Title: Relation of Shipping Corporation of India with Nifty50
Author: Shubham Murmure
Introduction:
Shipping Corporation of India (SCI) is a public sector enterprise under the Ministry of Ports, Shipping & Waterways, Government of India. Established in 1961, SCI is India’s largest shipping company, engaged in transporting crude oil, petroleum products, bulk cargo, and containerized goods. It plays a crucial role in India’s maritime trade, supporting economic growth by ensuring smooth logistics and connectivity in international and domestic waters. SCI operates a diversified fleet, including tankers, bulk carriers, and container ships, and is integral to India’s energy and trade security.
Objective:
To find out the Beta of Shipping Corporation of India and it’s significance
Literature Review:
Young-Tae (2017) stated that the study examines why shipping firms adopt Green Shipping Practices (GSP) and how these practices impact their environmental and productivity performance. The key motivations for adopting GSP include industrial norms, customer demand, and company strategy, while government regulations were found to have little influence. The findings confirm that adopting GSP improves both environmental and productivity performance, making it beneficial for shipping firms.

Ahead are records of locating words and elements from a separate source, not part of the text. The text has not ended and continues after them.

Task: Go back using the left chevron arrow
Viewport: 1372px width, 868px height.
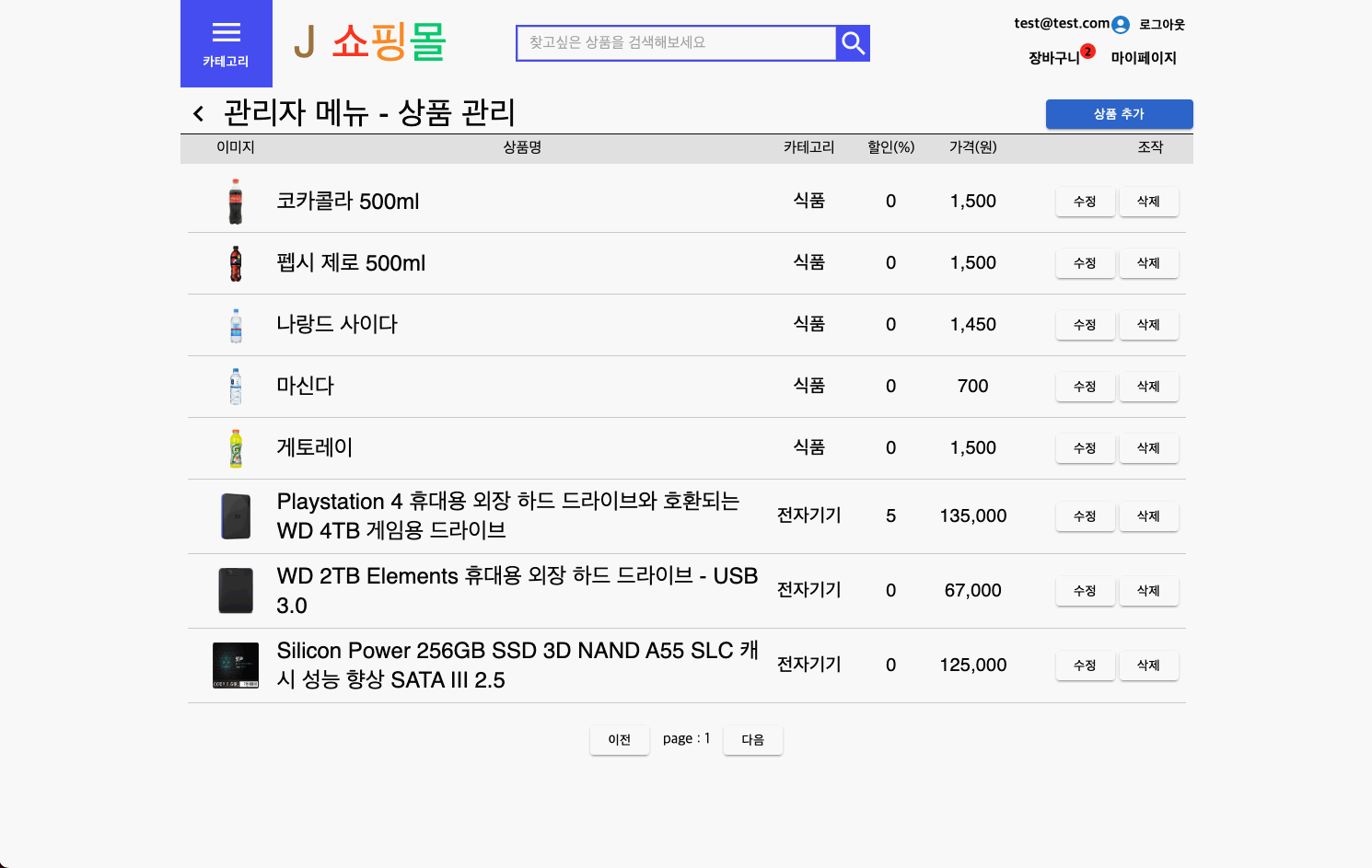Action: [x=198, y=114]
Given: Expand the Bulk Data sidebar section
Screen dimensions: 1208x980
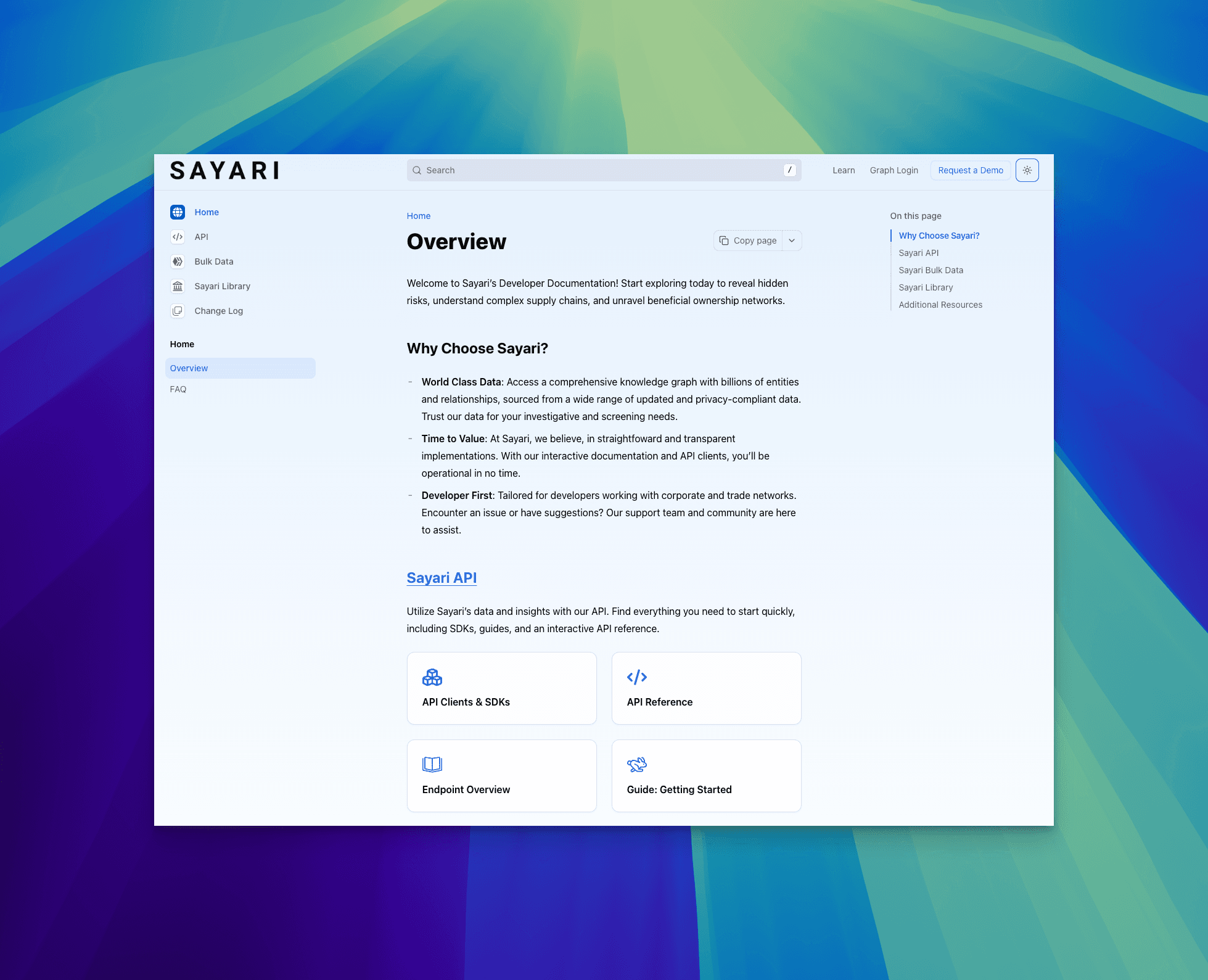Looking at the screenshot, I should [213, 261].
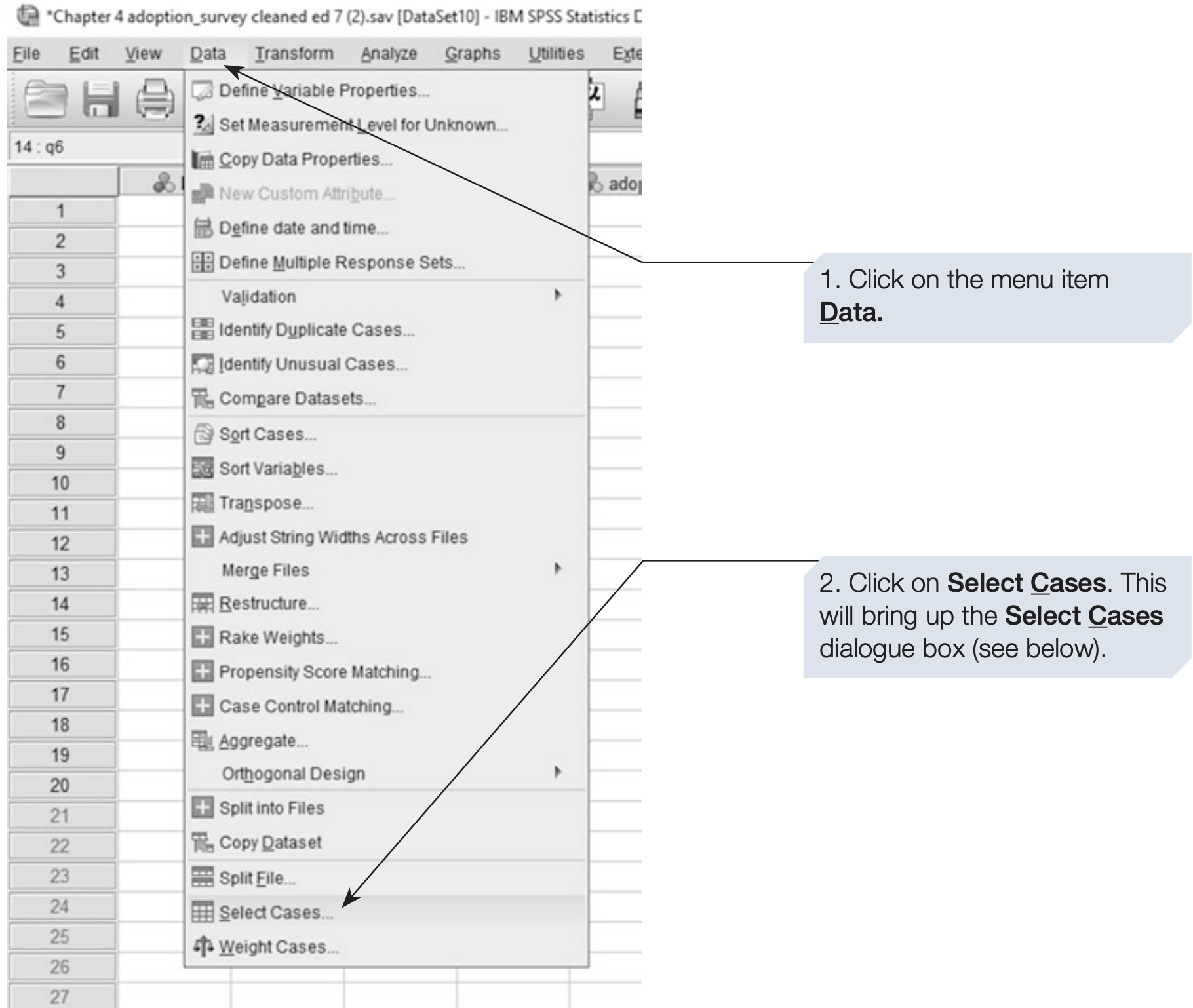Expand the Orthogonal Design submenu arrow
The width and height of the screenshot is (1193, 1008).
(x=557, y=772)
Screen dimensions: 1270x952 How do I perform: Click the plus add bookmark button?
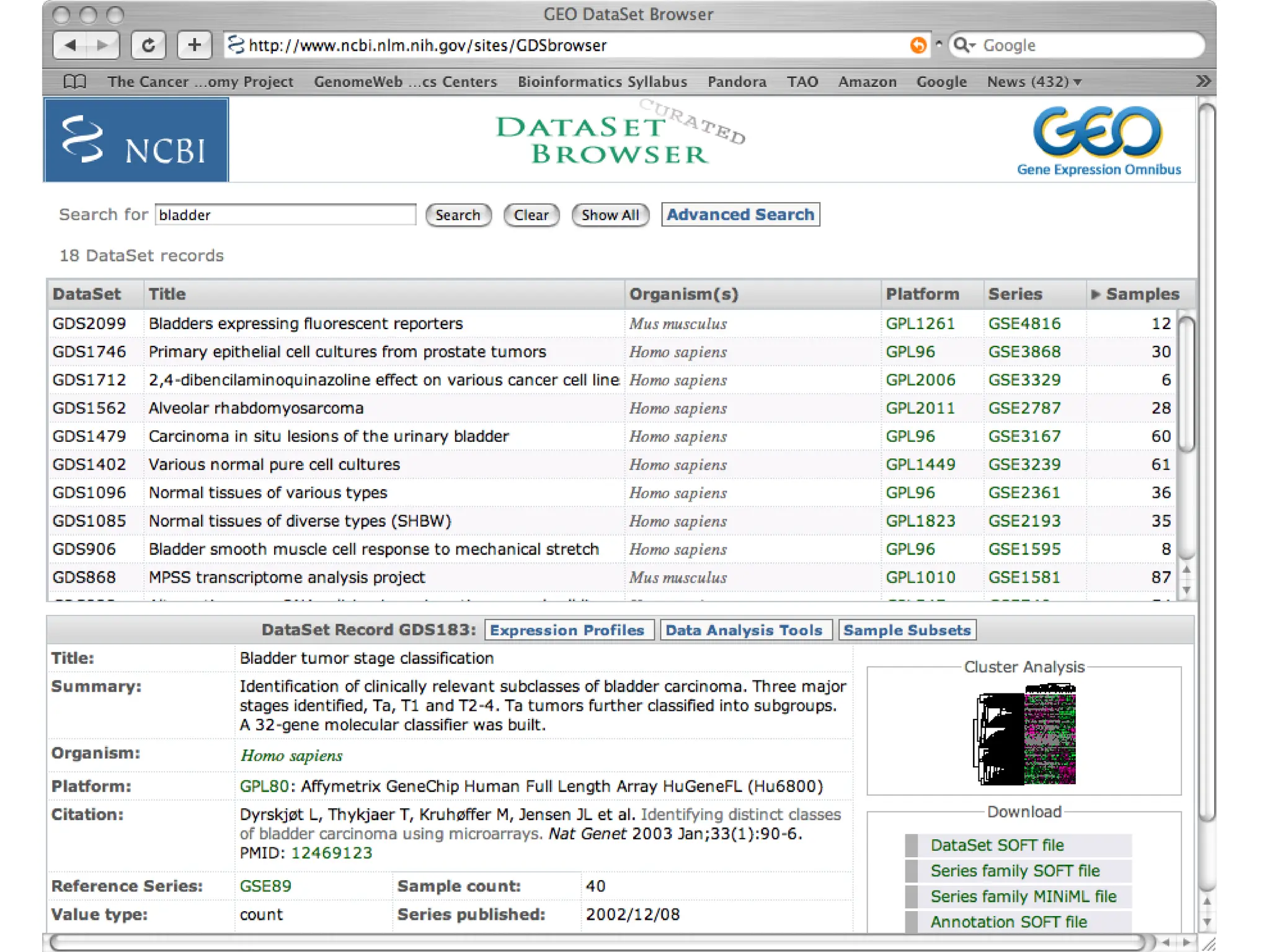coord(194,45)
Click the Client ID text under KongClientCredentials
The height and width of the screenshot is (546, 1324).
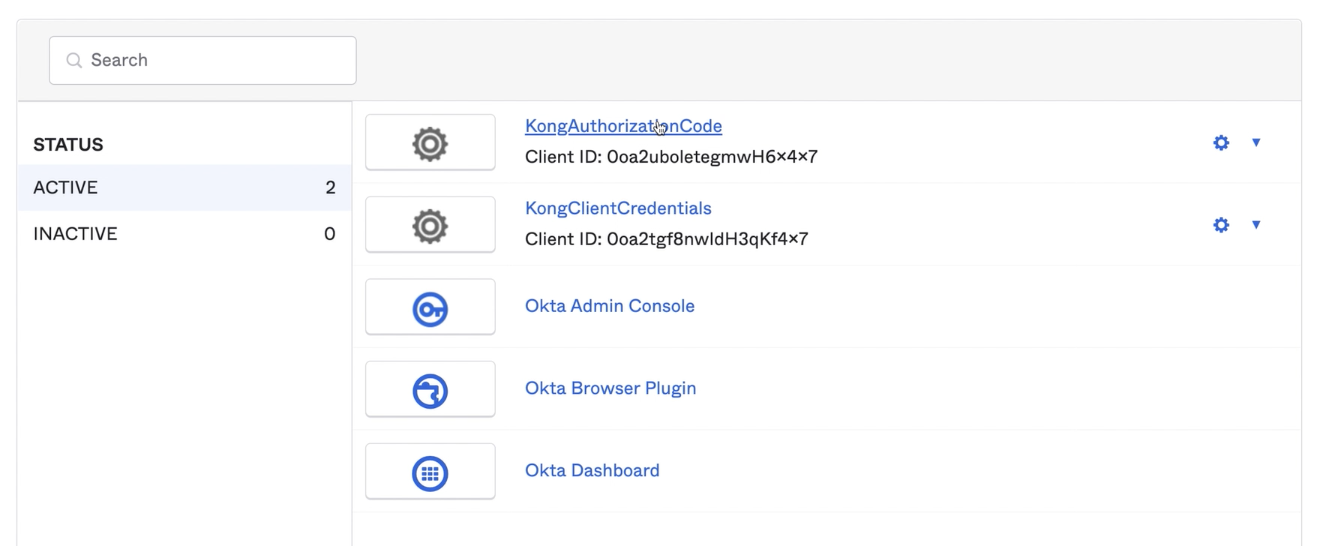[666, 239]
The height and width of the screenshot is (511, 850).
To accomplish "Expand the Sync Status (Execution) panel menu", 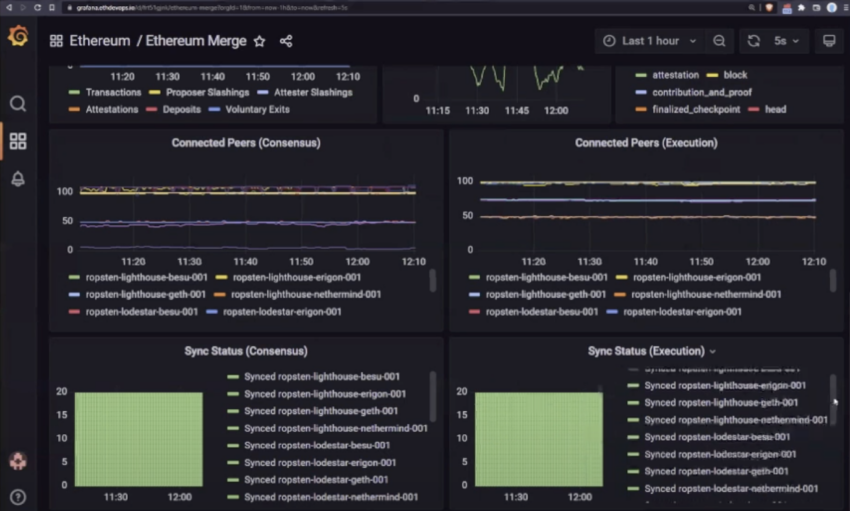I will tap(713, 352).
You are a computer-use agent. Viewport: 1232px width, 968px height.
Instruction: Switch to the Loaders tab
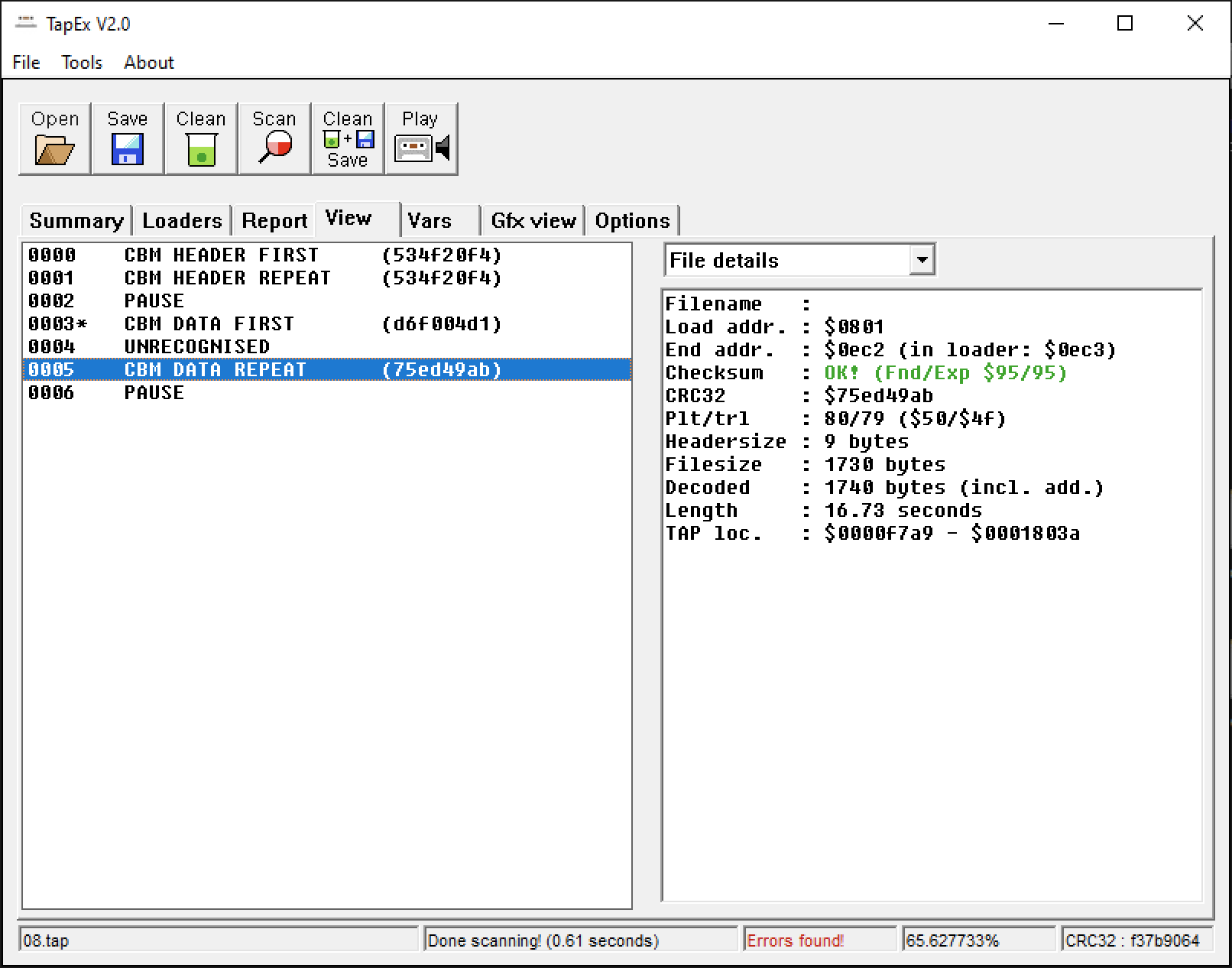tap(182, 221)
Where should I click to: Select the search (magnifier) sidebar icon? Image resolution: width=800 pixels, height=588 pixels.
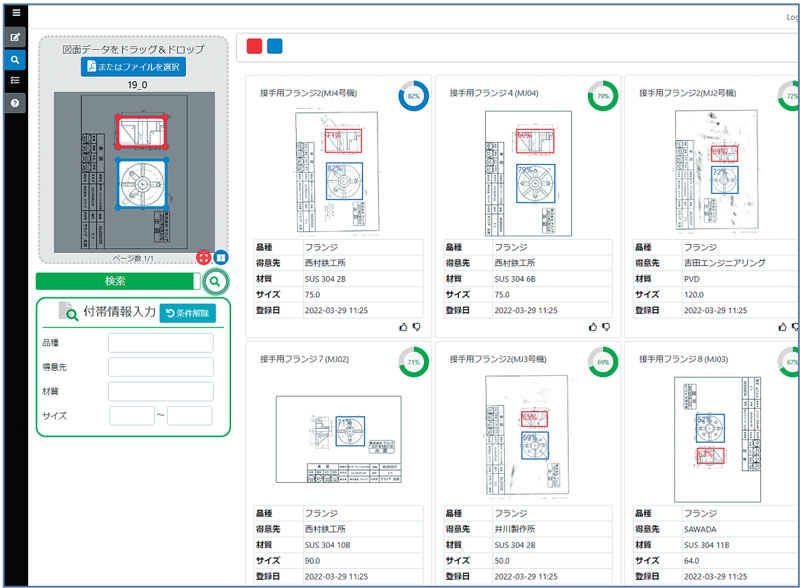pos(15,60)

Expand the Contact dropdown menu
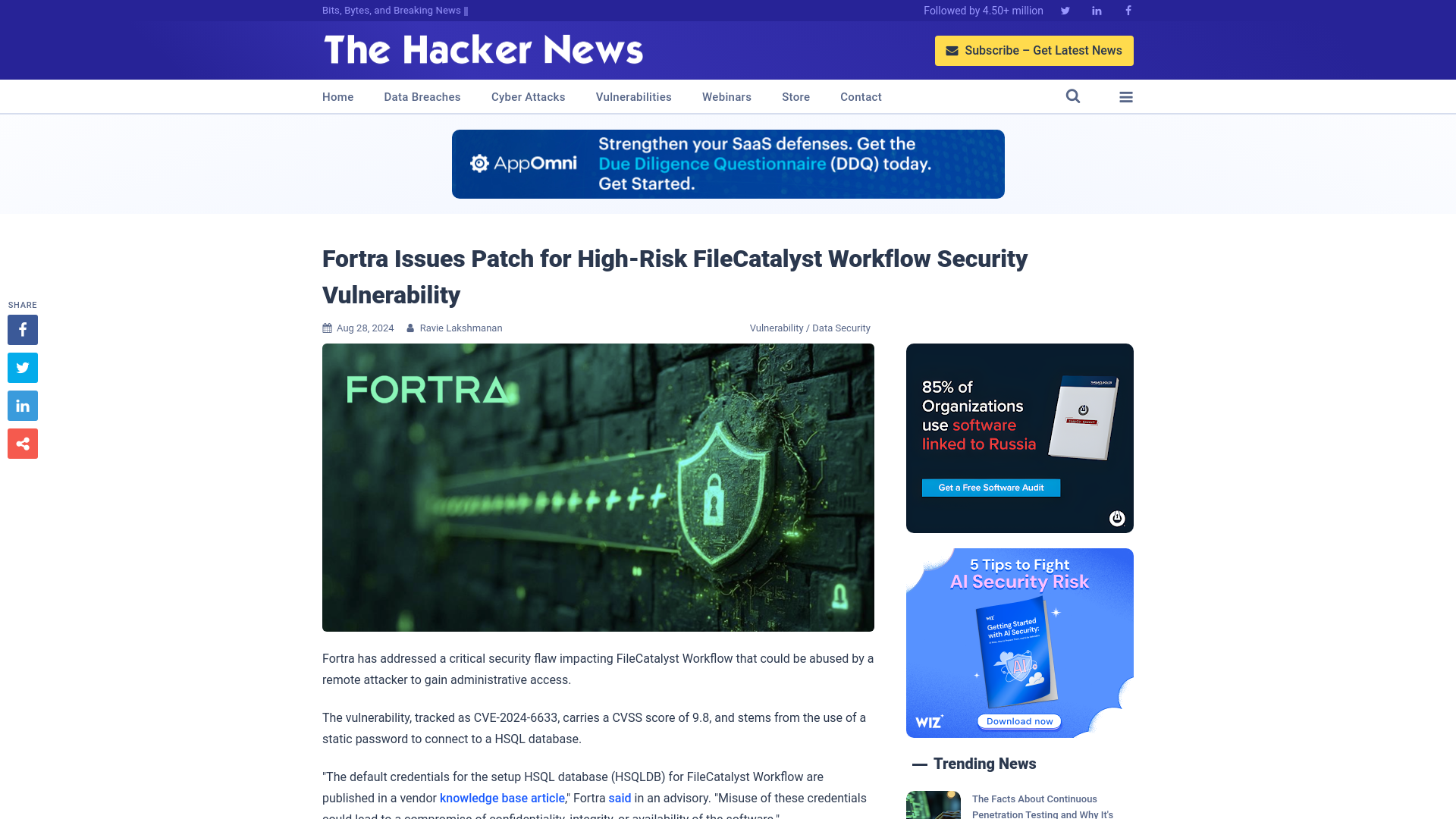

Zhihang (2024) presents that the report explores the electrification of ship power systems as a solution to reduce greenhouse gas emissions in the shipping industry. It reviews battery technologies, economic feasibility, and emission-reduction capabilities of electric ships. The study finds that lithium-ion batteries are currently the most viable for marine use, especially for short-to-medium-range vessels, which are already more cost-effective than traditional diesel ships. As battery costs decline and energy density improves, ship electrification is expected to expand, helping achieve zero-emission shipping.
Data Collection:
Shipping Corporation of India and Nifty50 data was download for period 1-1-24 to 31-12-24 and data was manipulated to find out the Friday closing prices were calculated of Nifty50 = X and Shipping Corporation of India = Y, Y was regression on X
Data Analysis:
Equation: Shipping Corporation of India = 0.0106 + 0.3119 Nifty50
Interpretation: The regression equation describes the relationship between Nifty50 (X) and Shipping Corporation of India share price (Y), indicating that Shipping Corporation of India share price is the dependent variable, and Nifty50 is the independent variable. The positive coefficient of 0.3119 suggests that for every one-unit increase in Nifty50, Shipping Corporation of India share price is expected to increase by 0.3119 units. With 47 observations (N=47), the model’s R-squared value: 0.0020, implying that approximately 0.2% of the variation in Shipping Corporation of India share price can be explained by changes in Nifty50, leaving 99.8% of the variation attributable to other factors not include in the model. The p-value for the slope is 0.7644, which is greater than the conventional threshold of 0.05, indicating that the relationship between Nifty50 and Shipping Corporation of India share price is not statistically significant at the 5% level. Consequently, this model does not provide strong evidence to suggest a significant linear relationship between Nifty50 and Shipping Corporation of India share price.
Conclusion:
Shipping Corporation of India beta of 0.3119 indicates that it is less volatile than the market and better suited for long-term investment.
Reference:
Young-Tae Chang & Denise Danao, 2017. “Green Shipping Practices of Shipping Firms,” Sustainability, MDPI, vol. 9(5), pages 1-23, May.
Zhihang Bei & Juan Wang & Yalun Li & Hewu Wang & Minghai Li & Feng Qian & Wenqiang Xu, 2024. “Challenges and Solutions of Ship Power System Electrification,” Energies, MDPI, vol. 17(13), pages 1-25, July.